(Input)
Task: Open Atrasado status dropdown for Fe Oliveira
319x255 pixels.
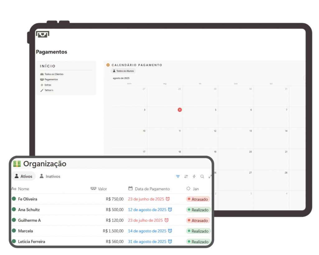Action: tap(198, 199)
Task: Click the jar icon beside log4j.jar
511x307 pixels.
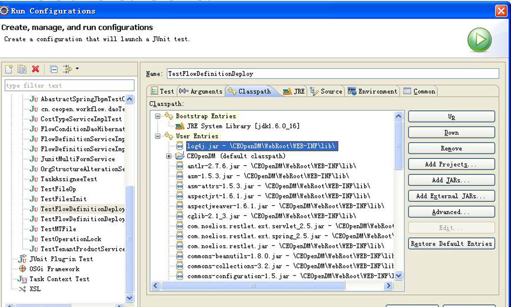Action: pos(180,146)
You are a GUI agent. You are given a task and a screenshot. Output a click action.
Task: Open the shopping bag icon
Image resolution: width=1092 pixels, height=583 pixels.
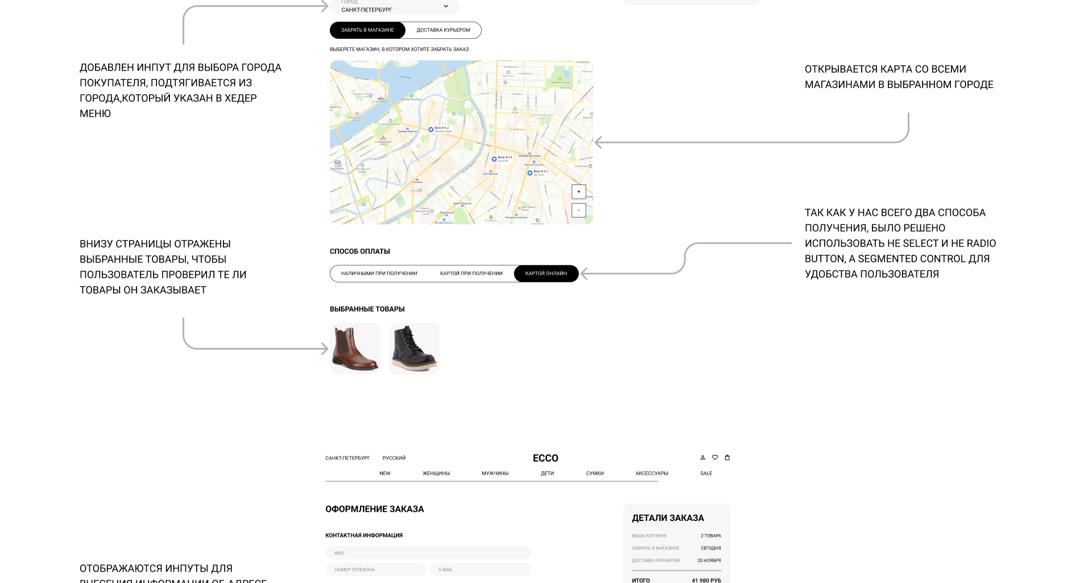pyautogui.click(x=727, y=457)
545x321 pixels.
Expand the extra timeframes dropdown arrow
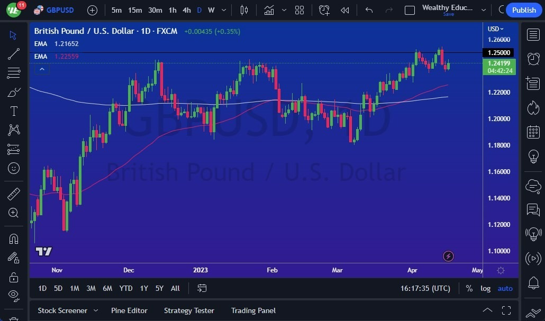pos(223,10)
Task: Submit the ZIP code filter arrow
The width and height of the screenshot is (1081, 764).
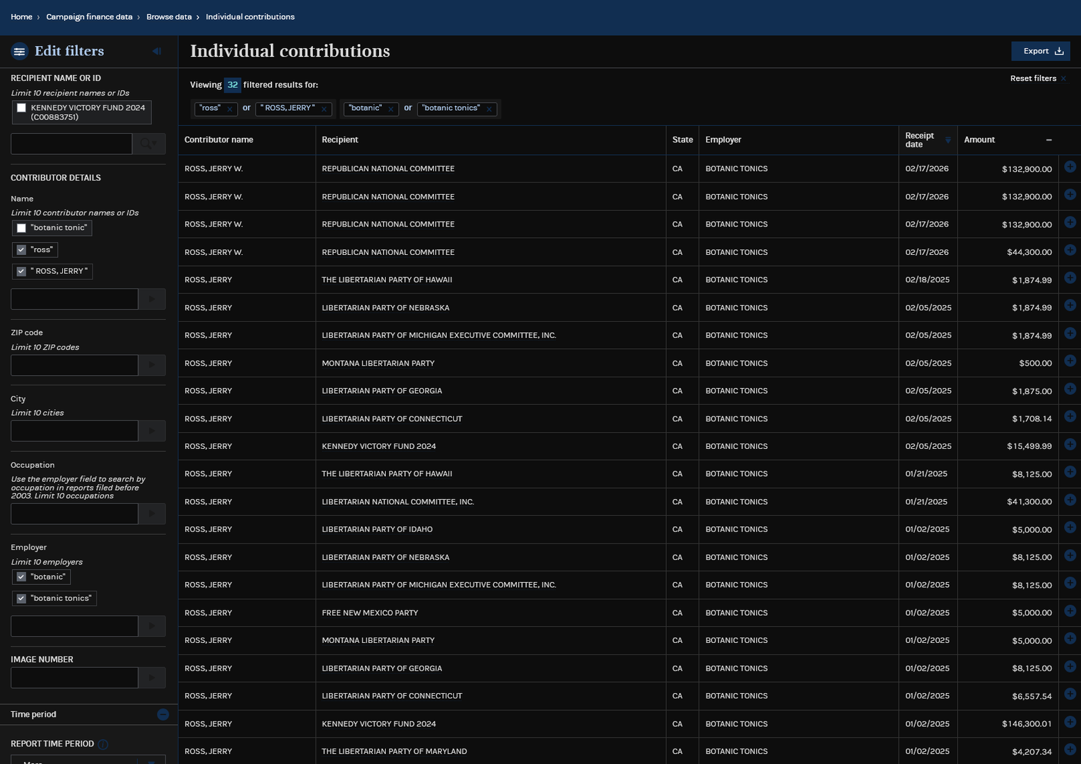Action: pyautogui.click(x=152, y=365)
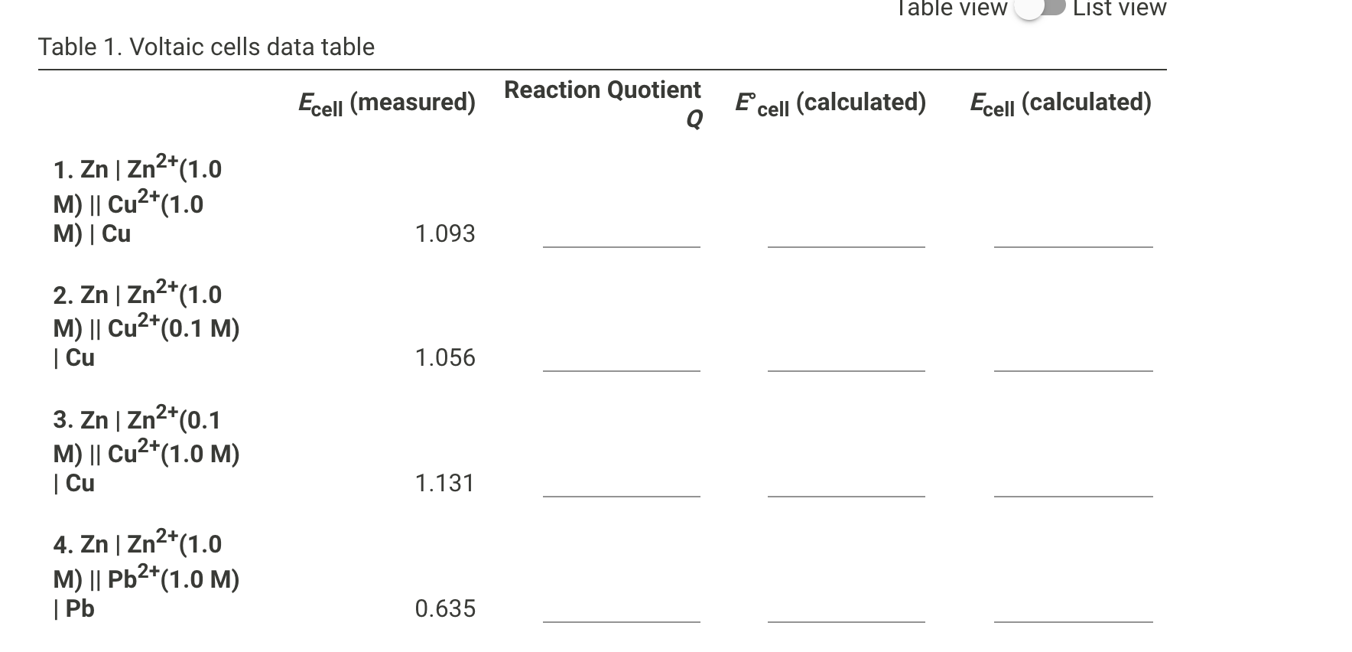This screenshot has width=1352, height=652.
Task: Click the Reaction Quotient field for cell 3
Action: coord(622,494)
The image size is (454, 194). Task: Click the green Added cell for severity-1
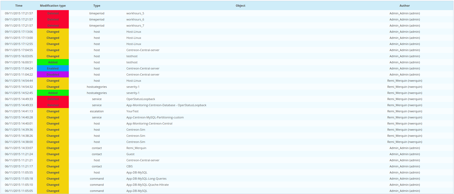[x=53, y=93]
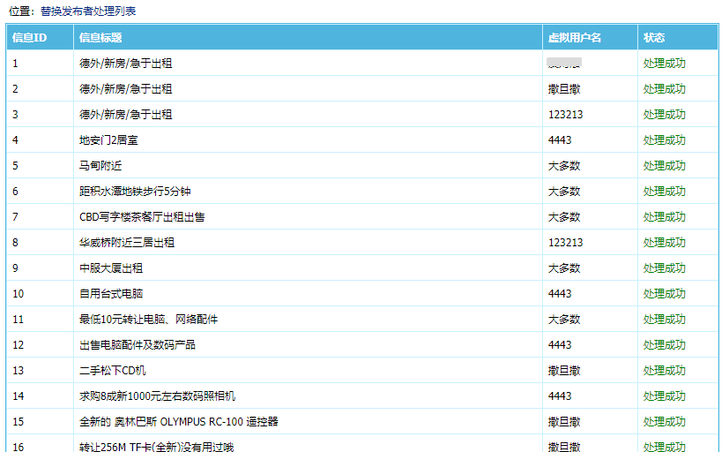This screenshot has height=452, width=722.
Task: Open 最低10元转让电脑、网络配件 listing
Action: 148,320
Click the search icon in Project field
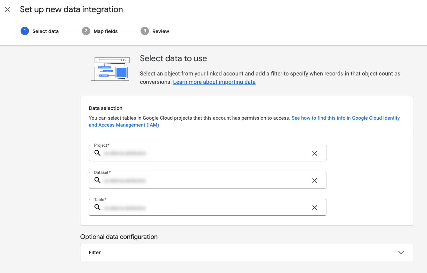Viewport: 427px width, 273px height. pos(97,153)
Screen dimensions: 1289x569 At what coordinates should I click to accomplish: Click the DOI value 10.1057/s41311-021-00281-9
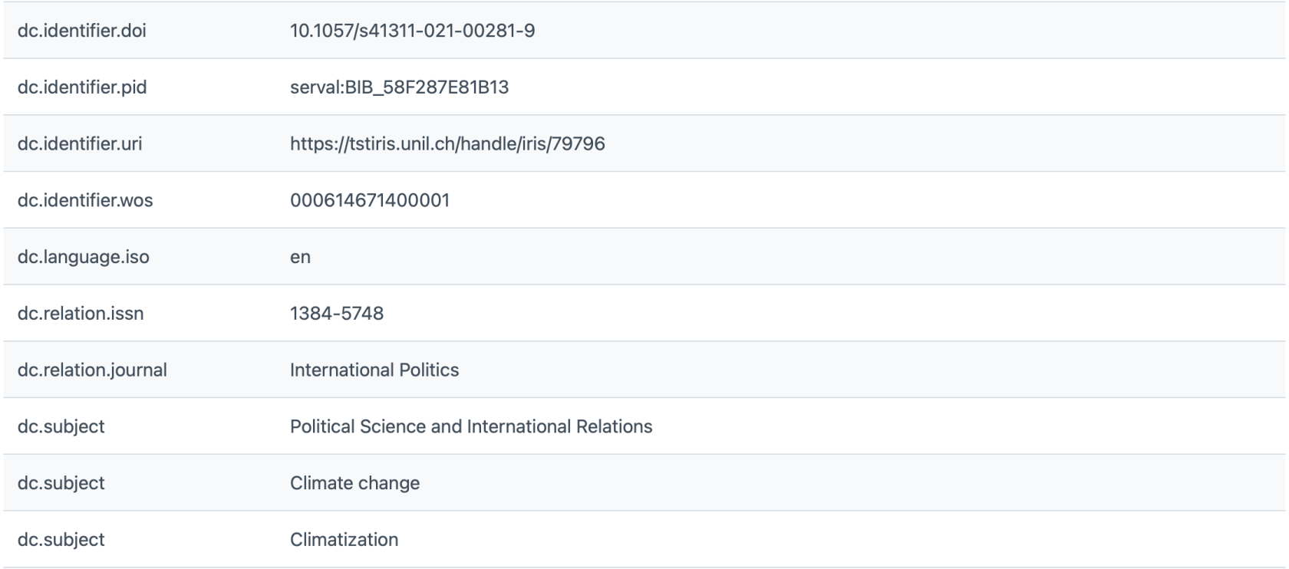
--
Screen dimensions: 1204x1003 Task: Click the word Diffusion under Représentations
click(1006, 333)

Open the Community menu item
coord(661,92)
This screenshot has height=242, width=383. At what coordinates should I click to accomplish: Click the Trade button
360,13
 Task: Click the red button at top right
...
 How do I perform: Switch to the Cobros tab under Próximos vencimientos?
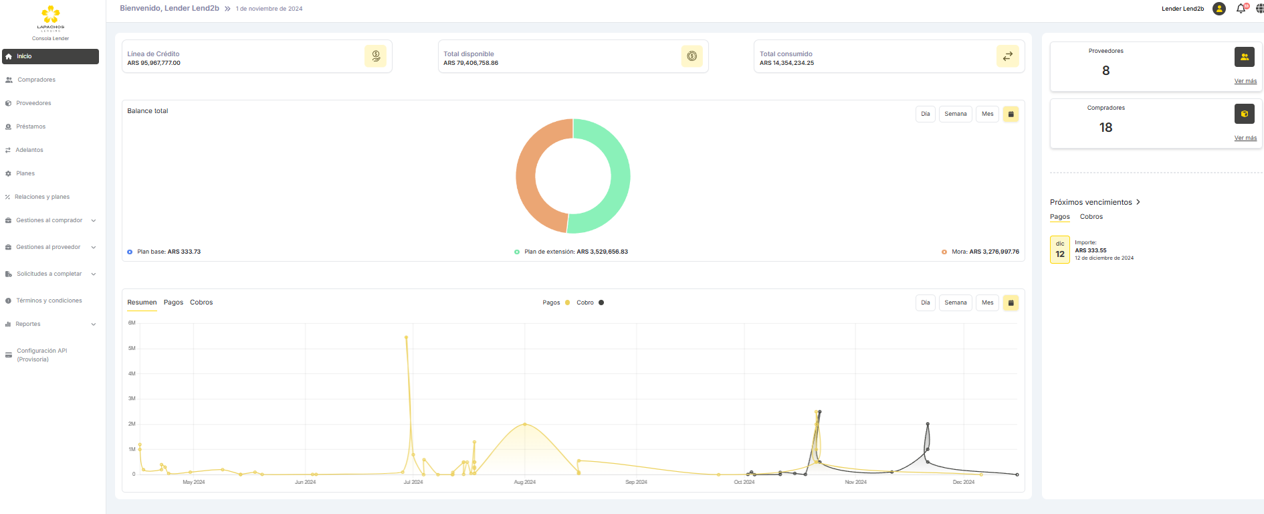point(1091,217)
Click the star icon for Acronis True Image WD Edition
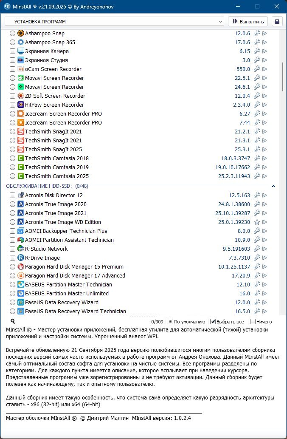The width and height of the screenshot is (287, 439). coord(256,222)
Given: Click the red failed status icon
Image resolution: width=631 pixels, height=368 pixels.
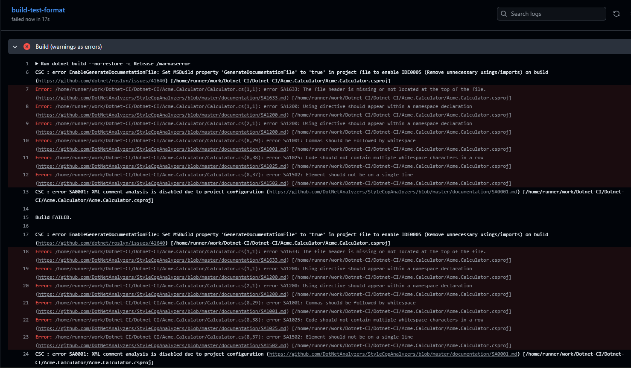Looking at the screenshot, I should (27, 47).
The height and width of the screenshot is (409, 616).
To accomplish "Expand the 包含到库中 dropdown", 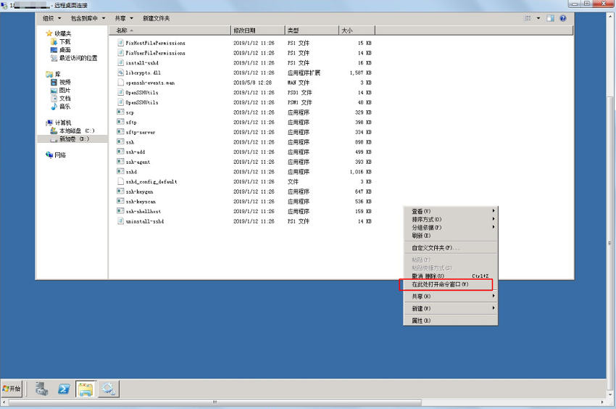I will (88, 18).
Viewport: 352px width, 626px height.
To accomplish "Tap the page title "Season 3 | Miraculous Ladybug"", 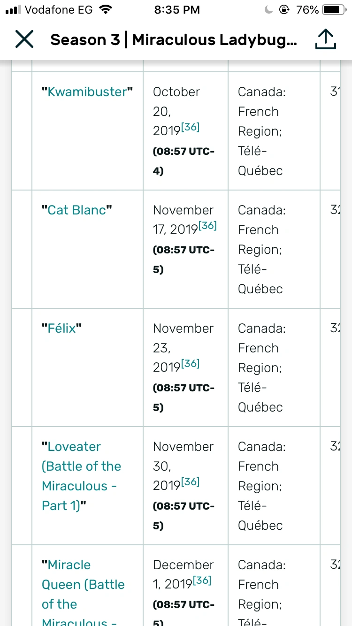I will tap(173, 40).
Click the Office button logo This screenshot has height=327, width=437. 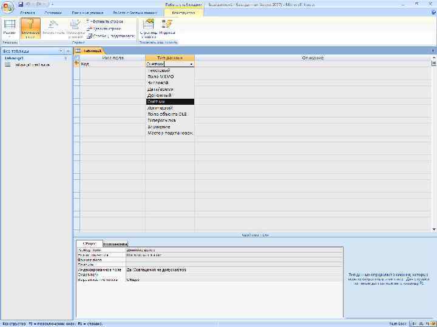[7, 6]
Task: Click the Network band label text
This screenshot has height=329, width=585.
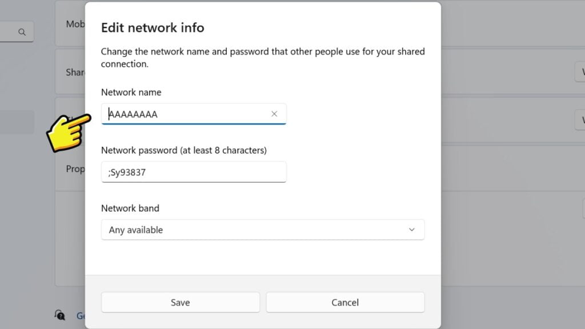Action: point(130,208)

(Work instruction) Copy out only the lines of the records above from the one with "This screenshot has height=242, width=383." through the one with "Task: Click the red button at top right", exactly as they stand, both included.

(Written solution)
This screenshot has height=242, width=383. At what coordinates should I click to accomplish: Click the Trade button
360,13
 Task: Click the red button at top right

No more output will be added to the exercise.